◆ Task to carry out: Repeat the data that follows exactly, starting at the line with "Click the pointing-down hand emoji" and ending at the line with "Task: Delete the cono - company field", and leave out every picture.

◆ Material supplied:
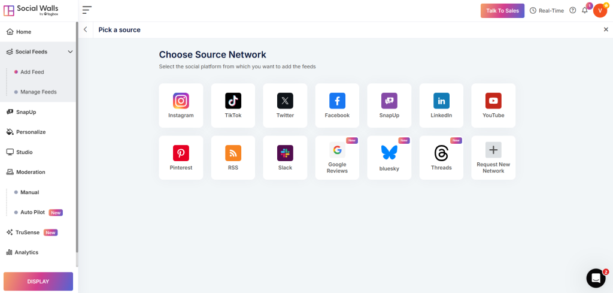Select the bluesky butterfly icon
This screenshot has width=613, height=293.
click(389, 153)
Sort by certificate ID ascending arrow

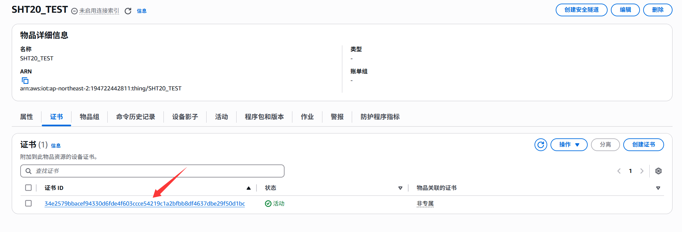pos(249,188)
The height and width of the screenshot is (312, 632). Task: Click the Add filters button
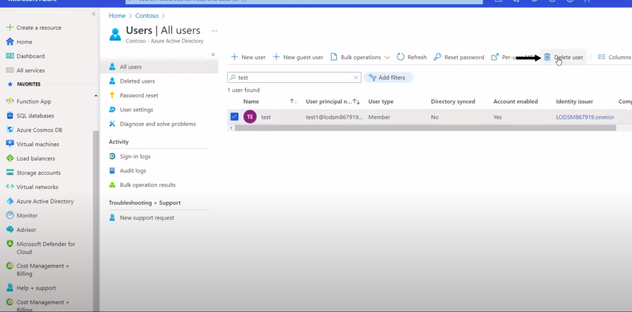pos(388,77)
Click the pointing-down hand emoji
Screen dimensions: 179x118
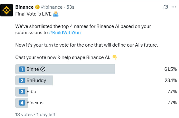[x=115, y=57]
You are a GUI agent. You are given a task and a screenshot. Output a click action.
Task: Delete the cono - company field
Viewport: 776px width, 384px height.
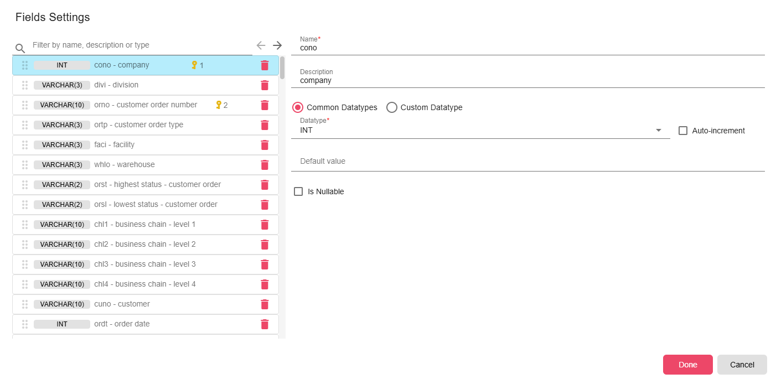(265, 65)
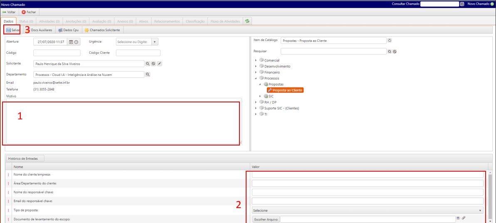The image size is (496, 223).
Task: Expand the Comercial catalog tree node
Action: point(256,61)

◆ Result:
Click the pointing-down hand emoji
Screen dimensions: 179x118
[x=115, y=57]
You are a GUI agent. You are given a task and a screenshot. Output a click action.
Task: Delete the cono - company field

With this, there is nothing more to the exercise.